Synthetic data are inverted, after the addition of a Gaussian noise with standard deviation equal to the final variance of the inversion, using a laterally homogeneous velocity model. Figure 3 shows how well the synthetic features are reproduced by our data. Good resolution is observed in the crustal layers, whereas the paucity of NE-directed rays partially degrades the resolution in the uppermost mantle, predominantly sampled by Pn arrivals. In the mantle the prevalent ray geometry may generate spurious NW-elongated structures. To further investigate the resolution power, and to test for the observed features specifically, we used synthetic low or high Vp volumes, located in layers at 22 and 42 km depth.
In the second test we introduced a high and a low Vp body in the lower crust and uppermost mantle, respectively. Figure 4 shows that our data resolve these large-scale anomalies well, at least in the inverted portion. In the lower crust, the synthetic high Vp feature is well reproduced for almost the entire layer, even with incomplete amplitude recovery, indicating the reliability of both the presence and geometry of the high Vp anomalies imaged by the real inversion (see next section). The synthetic anomaly in the mantle is well reproduced both in amplitude and in geometry.
RELOCATED SEISMICITY AND P-WAVE-VELOCITY ANOMALIES
For the time period considered, a diffuse crustal seismicity characterizes the northern Apennines, whereas the central Apennines are virtually aseismic (Fig. 1).
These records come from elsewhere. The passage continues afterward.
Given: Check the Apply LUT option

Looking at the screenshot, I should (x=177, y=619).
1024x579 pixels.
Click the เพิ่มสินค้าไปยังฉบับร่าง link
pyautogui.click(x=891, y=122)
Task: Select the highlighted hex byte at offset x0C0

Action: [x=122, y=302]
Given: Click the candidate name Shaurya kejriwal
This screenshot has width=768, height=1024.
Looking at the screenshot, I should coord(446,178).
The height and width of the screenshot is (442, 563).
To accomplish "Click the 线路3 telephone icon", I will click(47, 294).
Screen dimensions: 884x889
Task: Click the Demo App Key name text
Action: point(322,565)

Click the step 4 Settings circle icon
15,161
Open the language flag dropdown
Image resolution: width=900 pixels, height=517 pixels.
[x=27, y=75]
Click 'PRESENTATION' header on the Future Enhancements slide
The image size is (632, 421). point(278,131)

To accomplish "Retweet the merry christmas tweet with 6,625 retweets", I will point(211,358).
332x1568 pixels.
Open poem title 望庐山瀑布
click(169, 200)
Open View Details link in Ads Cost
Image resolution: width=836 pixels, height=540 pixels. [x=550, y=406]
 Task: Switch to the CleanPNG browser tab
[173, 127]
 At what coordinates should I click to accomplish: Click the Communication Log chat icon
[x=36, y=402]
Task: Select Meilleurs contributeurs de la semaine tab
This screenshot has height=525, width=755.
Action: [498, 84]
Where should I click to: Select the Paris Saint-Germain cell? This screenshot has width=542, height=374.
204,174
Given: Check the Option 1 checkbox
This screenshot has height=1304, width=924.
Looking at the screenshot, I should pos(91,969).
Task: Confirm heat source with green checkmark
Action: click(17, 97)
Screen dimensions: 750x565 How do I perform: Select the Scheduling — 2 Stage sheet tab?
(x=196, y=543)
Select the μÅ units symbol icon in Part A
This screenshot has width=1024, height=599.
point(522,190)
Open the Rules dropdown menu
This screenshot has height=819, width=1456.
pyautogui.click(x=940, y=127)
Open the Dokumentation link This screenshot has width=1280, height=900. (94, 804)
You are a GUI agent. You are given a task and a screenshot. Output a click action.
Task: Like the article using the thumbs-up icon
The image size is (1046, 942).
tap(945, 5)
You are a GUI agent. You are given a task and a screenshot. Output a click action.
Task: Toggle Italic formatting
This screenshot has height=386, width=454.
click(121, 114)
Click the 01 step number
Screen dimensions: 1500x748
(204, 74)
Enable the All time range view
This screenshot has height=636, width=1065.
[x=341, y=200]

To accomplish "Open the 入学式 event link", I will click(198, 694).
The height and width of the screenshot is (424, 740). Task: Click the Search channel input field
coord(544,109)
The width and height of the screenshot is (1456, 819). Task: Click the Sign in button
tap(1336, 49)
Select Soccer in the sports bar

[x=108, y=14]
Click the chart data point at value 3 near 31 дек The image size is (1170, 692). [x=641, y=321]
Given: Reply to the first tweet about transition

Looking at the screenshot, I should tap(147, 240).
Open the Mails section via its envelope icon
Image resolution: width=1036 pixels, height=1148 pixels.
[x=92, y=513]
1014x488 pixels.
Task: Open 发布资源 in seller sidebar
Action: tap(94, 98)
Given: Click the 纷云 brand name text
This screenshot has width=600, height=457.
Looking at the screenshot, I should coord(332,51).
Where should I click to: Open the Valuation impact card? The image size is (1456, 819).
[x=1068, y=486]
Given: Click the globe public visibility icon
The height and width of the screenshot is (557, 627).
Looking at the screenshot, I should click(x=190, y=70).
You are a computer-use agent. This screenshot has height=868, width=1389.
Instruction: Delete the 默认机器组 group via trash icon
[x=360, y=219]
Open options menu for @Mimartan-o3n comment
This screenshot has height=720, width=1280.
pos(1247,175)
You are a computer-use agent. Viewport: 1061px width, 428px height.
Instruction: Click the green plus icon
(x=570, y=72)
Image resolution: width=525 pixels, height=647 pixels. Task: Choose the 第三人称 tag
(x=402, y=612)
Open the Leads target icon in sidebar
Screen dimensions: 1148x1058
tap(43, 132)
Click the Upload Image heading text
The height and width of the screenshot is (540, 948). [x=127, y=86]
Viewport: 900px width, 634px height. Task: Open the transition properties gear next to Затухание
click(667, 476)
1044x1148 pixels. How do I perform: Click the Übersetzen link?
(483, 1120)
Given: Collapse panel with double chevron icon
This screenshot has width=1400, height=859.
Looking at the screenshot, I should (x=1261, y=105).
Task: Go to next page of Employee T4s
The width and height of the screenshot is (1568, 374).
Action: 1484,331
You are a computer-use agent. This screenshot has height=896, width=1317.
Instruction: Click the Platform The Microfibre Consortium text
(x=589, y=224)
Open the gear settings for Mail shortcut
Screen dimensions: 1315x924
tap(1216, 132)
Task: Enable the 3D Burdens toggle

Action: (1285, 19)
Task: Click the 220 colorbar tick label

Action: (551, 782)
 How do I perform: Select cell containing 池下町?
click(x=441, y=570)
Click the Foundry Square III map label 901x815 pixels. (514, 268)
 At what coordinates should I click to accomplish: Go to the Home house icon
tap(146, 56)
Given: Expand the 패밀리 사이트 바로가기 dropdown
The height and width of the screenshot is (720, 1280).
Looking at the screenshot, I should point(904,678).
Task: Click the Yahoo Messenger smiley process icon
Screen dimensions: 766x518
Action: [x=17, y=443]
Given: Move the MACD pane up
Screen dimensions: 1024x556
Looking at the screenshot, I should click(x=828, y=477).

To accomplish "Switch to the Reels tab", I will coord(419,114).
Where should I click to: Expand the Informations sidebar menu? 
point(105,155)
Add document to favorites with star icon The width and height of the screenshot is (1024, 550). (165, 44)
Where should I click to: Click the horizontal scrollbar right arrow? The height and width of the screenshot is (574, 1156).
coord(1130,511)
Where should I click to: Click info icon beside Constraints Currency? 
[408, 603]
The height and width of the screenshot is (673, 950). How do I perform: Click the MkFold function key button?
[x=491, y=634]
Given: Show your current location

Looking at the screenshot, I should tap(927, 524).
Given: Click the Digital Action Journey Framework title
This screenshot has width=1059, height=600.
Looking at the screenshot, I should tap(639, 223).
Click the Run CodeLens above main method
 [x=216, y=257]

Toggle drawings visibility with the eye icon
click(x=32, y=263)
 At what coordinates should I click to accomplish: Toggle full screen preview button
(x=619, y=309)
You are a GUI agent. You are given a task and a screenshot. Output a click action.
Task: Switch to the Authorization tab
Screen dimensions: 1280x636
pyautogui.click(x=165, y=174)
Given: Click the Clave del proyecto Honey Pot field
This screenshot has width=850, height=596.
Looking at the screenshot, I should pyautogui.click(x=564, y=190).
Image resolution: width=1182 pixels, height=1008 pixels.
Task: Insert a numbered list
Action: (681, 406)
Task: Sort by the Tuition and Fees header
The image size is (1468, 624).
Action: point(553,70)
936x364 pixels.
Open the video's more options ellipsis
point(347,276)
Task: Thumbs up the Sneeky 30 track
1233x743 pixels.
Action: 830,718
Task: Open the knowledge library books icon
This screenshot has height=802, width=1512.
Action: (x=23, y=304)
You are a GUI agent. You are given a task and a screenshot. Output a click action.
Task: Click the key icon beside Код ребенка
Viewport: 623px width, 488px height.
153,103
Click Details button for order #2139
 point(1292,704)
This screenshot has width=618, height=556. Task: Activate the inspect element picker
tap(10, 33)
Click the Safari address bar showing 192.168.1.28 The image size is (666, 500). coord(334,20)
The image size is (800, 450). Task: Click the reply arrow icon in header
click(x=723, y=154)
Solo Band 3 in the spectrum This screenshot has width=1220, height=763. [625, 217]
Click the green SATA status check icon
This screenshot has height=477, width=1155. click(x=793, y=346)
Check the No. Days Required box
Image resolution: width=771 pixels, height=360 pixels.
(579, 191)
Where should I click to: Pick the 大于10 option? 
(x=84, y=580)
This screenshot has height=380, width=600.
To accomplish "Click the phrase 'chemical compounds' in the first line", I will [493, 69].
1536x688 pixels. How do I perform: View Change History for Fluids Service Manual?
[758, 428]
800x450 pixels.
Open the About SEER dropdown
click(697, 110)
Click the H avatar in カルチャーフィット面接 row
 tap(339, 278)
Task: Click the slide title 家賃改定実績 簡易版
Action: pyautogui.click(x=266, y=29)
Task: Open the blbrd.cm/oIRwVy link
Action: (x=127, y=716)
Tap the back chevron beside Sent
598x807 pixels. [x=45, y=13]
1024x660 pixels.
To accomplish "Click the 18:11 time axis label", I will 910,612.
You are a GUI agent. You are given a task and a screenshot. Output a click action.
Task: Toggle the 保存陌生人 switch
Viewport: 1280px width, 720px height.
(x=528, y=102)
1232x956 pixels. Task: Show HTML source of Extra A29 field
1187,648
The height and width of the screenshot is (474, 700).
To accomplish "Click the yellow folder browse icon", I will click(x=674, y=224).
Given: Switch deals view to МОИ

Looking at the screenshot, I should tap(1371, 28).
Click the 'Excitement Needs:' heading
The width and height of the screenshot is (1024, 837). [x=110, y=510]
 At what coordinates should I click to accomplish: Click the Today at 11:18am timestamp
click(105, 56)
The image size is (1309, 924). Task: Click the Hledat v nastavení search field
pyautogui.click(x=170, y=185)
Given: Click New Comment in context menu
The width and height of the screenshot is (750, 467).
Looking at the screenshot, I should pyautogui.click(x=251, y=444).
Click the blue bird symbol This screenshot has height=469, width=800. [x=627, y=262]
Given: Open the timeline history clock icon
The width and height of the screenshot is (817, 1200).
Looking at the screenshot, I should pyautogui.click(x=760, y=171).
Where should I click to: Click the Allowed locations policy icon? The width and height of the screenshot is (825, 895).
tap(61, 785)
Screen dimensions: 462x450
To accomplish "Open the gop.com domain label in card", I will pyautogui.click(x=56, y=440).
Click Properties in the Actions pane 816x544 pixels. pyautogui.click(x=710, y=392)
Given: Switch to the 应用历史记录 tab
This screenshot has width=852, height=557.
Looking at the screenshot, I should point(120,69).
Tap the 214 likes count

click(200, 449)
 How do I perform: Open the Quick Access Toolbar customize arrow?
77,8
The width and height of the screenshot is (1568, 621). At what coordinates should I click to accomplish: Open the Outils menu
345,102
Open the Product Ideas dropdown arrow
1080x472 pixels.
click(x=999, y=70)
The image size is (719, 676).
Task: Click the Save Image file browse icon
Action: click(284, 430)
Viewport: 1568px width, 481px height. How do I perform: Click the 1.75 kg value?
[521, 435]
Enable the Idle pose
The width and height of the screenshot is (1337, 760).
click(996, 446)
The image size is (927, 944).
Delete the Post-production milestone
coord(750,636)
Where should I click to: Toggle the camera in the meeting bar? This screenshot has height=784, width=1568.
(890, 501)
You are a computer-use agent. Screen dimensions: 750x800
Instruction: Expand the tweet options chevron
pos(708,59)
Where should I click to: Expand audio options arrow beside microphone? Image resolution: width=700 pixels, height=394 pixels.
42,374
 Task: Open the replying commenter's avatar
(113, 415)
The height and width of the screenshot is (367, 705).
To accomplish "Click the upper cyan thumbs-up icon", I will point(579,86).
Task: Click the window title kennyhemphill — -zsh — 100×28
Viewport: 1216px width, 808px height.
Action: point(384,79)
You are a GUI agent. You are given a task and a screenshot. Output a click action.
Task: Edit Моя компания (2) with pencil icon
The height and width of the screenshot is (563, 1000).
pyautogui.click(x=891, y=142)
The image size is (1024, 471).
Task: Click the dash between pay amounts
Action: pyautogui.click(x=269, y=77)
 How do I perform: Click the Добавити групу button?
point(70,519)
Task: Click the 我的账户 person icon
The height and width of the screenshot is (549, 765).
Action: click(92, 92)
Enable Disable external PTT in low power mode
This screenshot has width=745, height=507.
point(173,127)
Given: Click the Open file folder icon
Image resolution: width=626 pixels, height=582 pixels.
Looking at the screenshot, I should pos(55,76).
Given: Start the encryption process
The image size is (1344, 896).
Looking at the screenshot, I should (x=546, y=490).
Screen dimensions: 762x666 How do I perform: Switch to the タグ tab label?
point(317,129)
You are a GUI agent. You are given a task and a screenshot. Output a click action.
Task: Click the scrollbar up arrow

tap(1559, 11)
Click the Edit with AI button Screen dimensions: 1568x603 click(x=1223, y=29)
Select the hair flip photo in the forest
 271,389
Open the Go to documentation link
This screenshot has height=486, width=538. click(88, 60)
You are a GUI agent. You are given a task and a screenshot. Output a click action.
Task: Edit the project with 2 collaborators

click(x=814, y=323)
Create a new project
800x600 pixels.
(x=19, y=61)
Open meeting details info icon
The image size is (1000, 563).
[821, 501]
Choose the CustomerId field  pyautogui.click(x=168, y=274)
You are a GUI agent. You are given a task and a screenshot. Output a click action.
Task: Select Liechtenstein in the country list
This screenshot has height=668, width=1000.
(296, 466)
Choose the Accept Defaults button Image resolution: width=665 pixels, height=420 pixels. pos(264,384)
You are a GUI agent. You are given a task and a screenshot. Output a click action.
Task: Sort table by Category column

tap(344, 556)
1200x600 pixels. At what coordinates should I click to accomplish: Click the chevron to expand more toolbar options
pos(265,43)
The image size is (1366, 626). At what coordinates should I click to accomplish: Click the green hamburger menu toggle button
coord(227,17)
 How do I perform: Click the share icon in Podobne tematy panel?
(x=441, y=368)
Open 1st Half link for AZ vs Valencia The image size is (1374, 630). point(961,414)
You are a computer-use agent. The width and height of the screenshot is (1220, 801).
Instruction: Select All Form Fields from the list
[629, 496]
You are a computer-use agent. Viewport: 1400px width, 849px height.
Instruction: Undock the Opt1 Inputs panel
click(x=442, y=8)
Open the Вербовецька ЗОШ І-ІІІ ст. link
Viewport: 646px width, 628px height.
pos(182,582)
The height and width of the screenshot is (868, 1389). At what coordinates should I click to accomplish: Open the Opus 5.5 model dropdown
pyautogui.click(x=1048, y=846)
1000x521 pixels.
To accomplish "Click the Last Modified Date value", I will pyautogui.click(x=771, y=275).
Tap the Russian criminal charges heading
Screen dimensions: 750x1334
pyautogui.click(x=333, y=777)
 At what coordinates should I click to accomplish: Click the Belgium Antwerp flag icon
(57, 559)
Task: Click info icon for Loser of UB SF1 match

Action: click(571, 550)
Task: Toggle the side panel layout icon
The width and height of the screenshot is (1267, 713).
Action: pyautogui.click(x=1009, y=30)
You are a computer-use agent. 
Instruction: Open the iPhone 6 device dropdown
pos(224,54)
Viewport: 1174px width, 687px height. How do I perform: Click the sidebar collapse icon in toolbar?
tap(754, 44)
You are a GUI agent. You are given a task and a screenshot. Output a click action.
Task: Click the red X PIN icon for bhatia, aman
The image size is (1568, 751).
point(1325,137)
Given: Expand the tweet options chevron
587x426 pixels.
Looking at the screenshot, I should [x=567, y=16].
The deep (>30 km) seismicity also occurs along a narrow northern Apennine sector, at about 43°–44°N latitudes. Most of the shallow seismicity (and specifically the foci of the 1997 extensional Umbria-Marche sequence) occurs within a ~10-km-thick upper-most crustal layer displaying positive Vp anomalies (Figs. 5 and 6). The shallow fast layer overlies markedly slow crust, showing diffuse seismicity at ~10–15 km depth. This slow crust rests in turn above a second, poorly seismogenic and fast lower crust layer, retrievable down to ~25 km depth. Both lower layers are most prominent in the northern Apennines, whereas the internal central Apennines invariantly display negative anomalies below 10 km depth. The lower fast layer shows an interruption along the axial belt, where the overlying slow layer displays the lowest Vp values of 5.8 km/s, as well as a hypocenter concentration. Finally, deep crustal (20–25 km) hypocenter clusters (yielding predominantly compressive focal mechanisms with E-trending P-axes; see next section) are solely observed at 43°N, along the most external belt sector.
The deepest (30–60 km) seismicity occurs in a narrow, low Vp zone deepening westward below the northern Apennine chain (Fig. 6), and located up to ~10 km above the westward-plunging Adriatic Moho, as documented by Piana Agostinetti et al. (2002); Mele et al. (2006), Roselli et al. (2008), and Piana Agostinetti and Amato (2009). Farther west the northern Apennine mantle is virtually aseismic and is characterized by low (7.5 km/s) P-wave velocities. In the central Apennines the negative Vp anomaly at 30–40 km beneath the belt is mostly contained in the crust.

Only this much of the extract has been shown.